No topo do
morro do Socorro, uma das favelas da Comuna 13, onde se concentrava
a violência de Medellín, Harold Sanchez, 36,
um negro alto e musculoso, aprecia a vista, na manhã
ensolarada de 28 de setembro. "Adoro ficar vendo a paisagem",
diz, abrindo um sorriso. Rapidamente, ele informa que há
o motivo. Preso sob acusação de seqüestro
-"uma injustiça"-, foi libertado há
poucos meses da penitenciária, onde ficou por sete
anos.
Na prisão, ele participou de uma articulação
para tentar reduzir a insegurança de Medellín,
à qual se deve parte do avanços dos indicadores
de homicídio. Muitas das lideranças do crime
organizado estavam na penitenciária Bela Vista em que
Sanchez cumpria pena e que, no passado, foi conhecida como
a mais violenta do mundo. "Fui contatado pelo governo
para ajudar a realizar o entendimento entre as lideranças."

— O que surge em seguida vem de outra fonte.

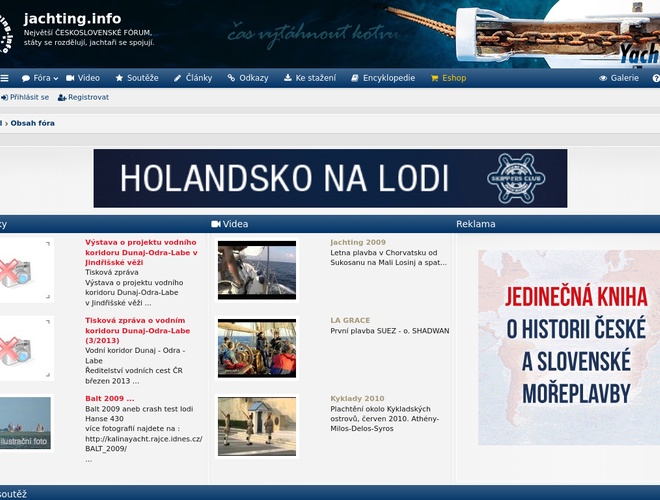Click the eye icon next to Galerie

603,78
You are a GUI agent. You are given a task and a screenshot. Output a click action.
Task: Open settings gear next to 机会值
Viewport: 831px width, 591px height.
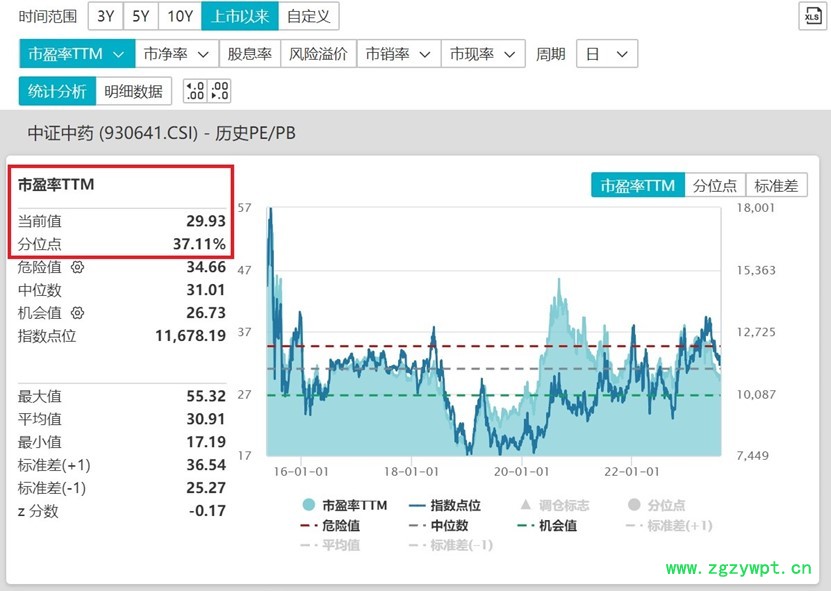(x=77, y=313)
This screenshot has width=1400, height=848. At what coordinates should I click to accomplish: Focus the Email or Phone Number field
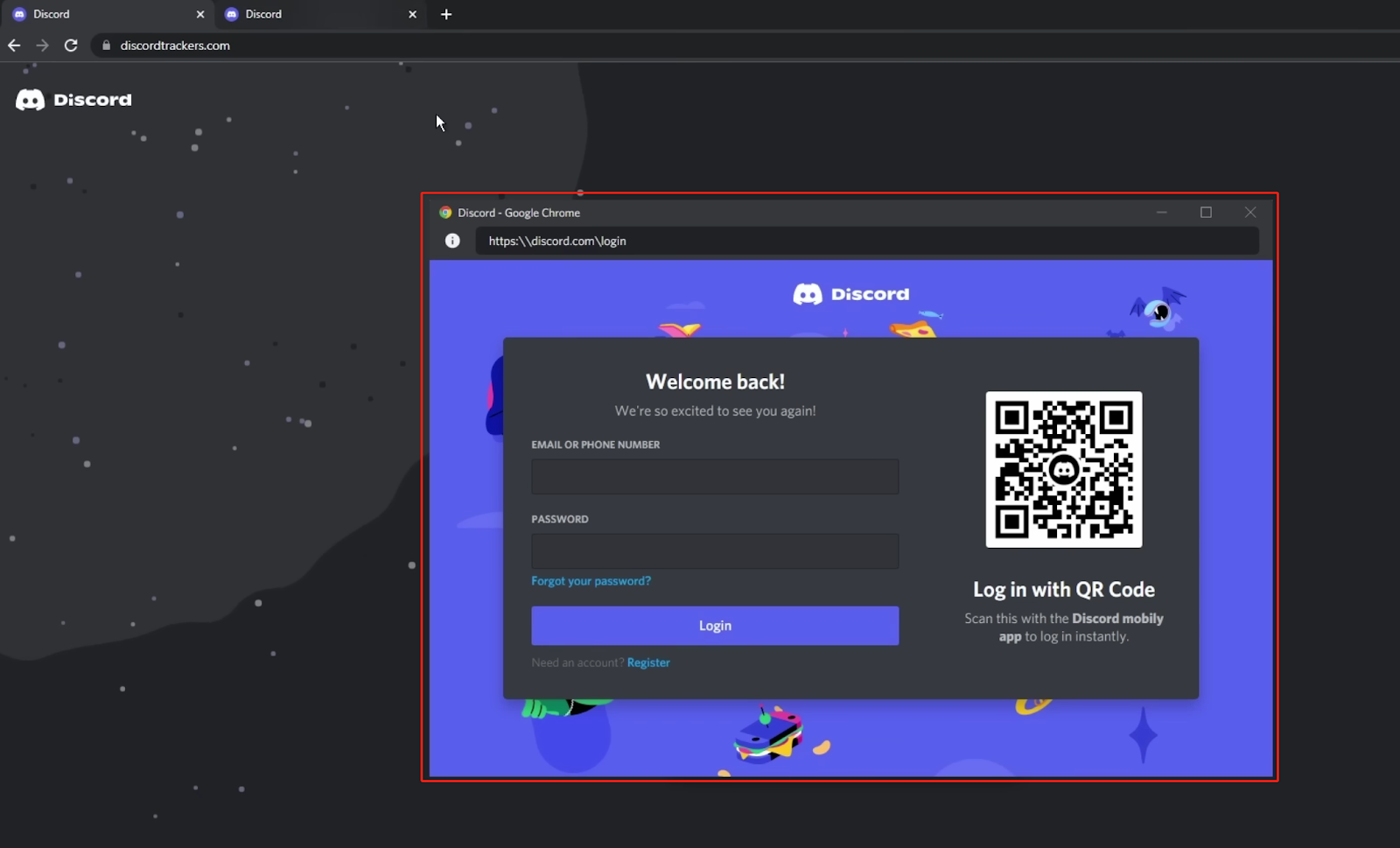tap(715, 477)
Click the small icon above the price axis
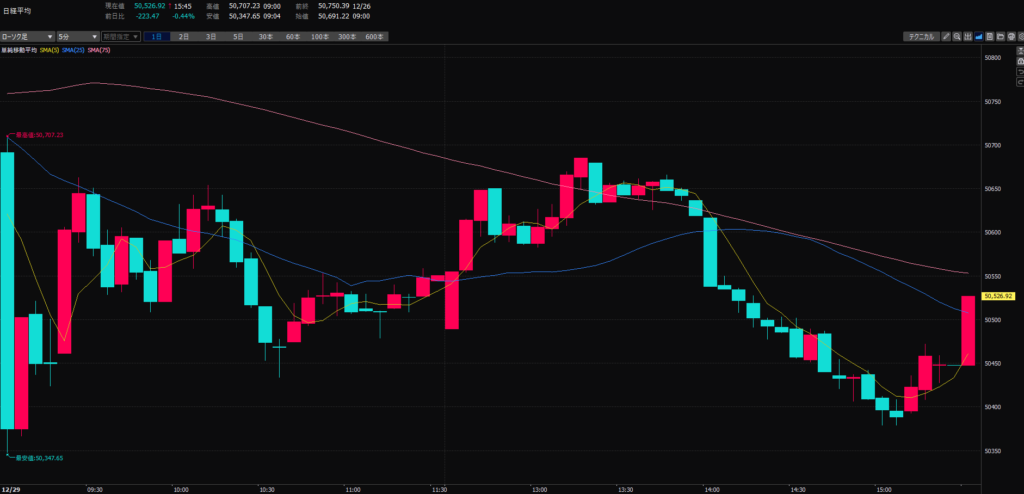This screenshot has width=1024, height=494. pos(1019,50)
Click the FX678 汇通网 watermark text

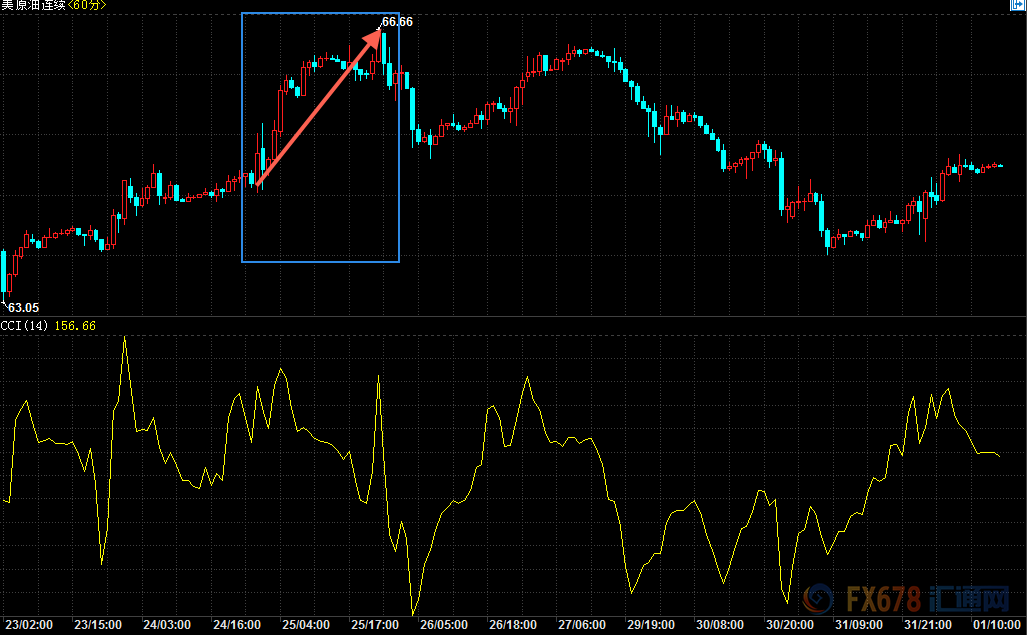tap(928, 599)
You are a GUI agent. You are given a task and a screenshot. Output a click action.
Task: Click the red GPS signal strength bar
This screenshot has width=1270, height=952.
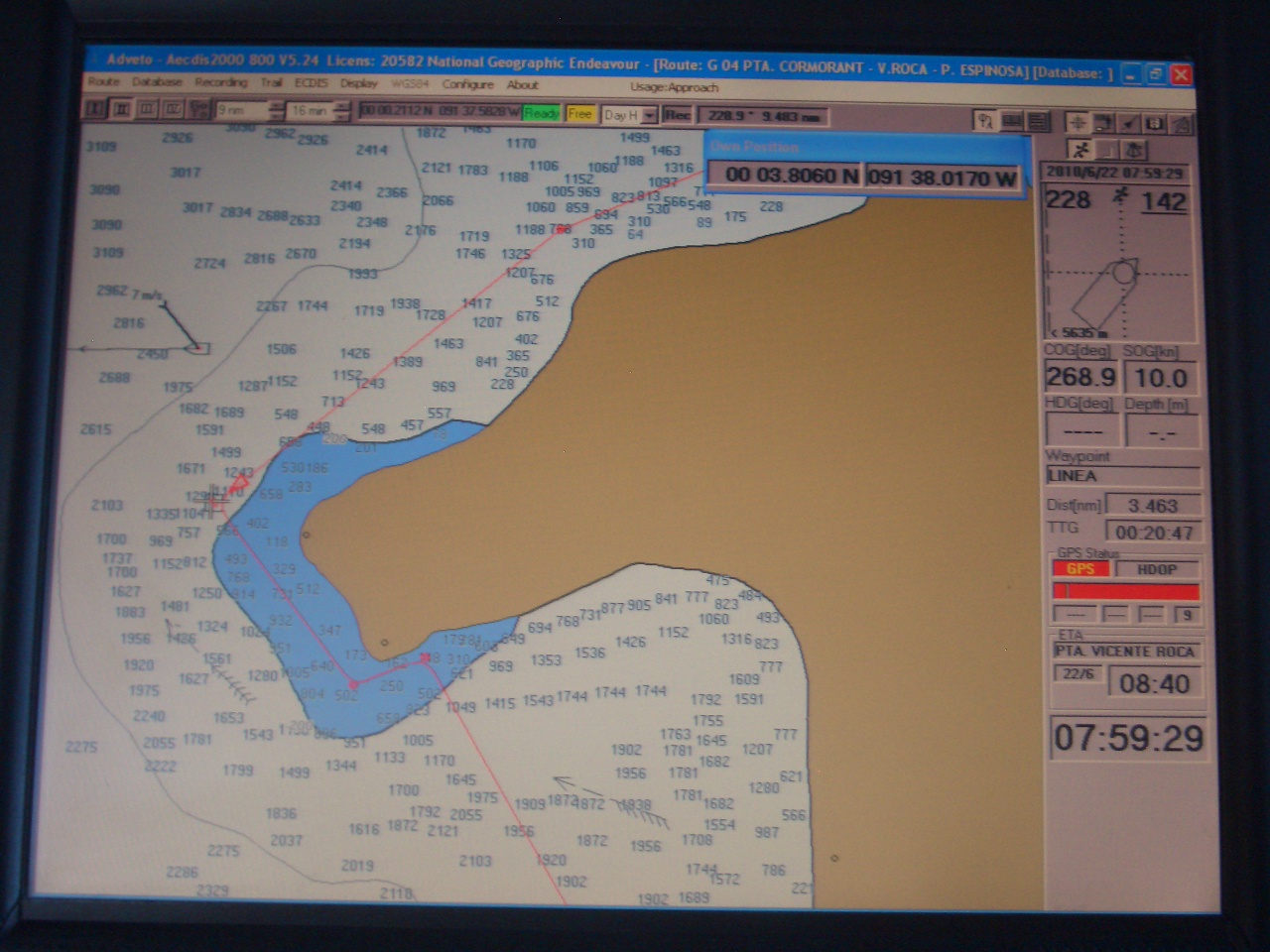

Lá se encontravam chefes de gangues, narcotraficantes,
grupos paramilitares da AUC (Autodefesas Unidas da Colômbia)
e da guerrilhas como Farc e ELN; não raro, eles se
acertavam lá dentro, só que no campo de futebol,
enquanto as guerras prosseguiam do lado de fora. "Com
um entendimento dentro da prisão, a briga poderia se
acalmar nos bairros", raciocinava Sanchez. O comando
seria obedecido. Isso reforçava as conversas feitas
pelo governo do presidente Álvaro Uribe para que os
paramilitares se desmobilizassem e, com isso, tivessem ajuda
para a reintegração na sociedade.
Eram negociações complexas. Em Medellín,
a violência estava tão integrada ao cotidiano
que os assassinos se sentiam protegidos por Deus. Eram devotos
da Virgem Maria de Auxiliadora. Um padre chegava a benzer
não só os matadores, mas as motos usadas nos
ataques. Narcotraficantes eram católicos fervorosos
e ofereciam doações às igrejas e aos
mais pobres. Havia uma rede de corrupção que
envolvia Judiciário, polícia e imprensa. A regra
era a impunidade. Via-se o narcotráfico como, no Brasil,
vemos o jogo do bicho.
Por isso, segmentos da sociedade criaram programas para estabelecer
novos valores, com destaque à juventude. Livre, Sanchez
integra uma dessas ações. Seu emprego é
levar jovens das escolas públicas para conversar com
presos para que entendam o risco que correm ao caírem
na marginalidade.
Coluna
originalmente publicada na Folha de S.Paulo,
editoria Cotidiano.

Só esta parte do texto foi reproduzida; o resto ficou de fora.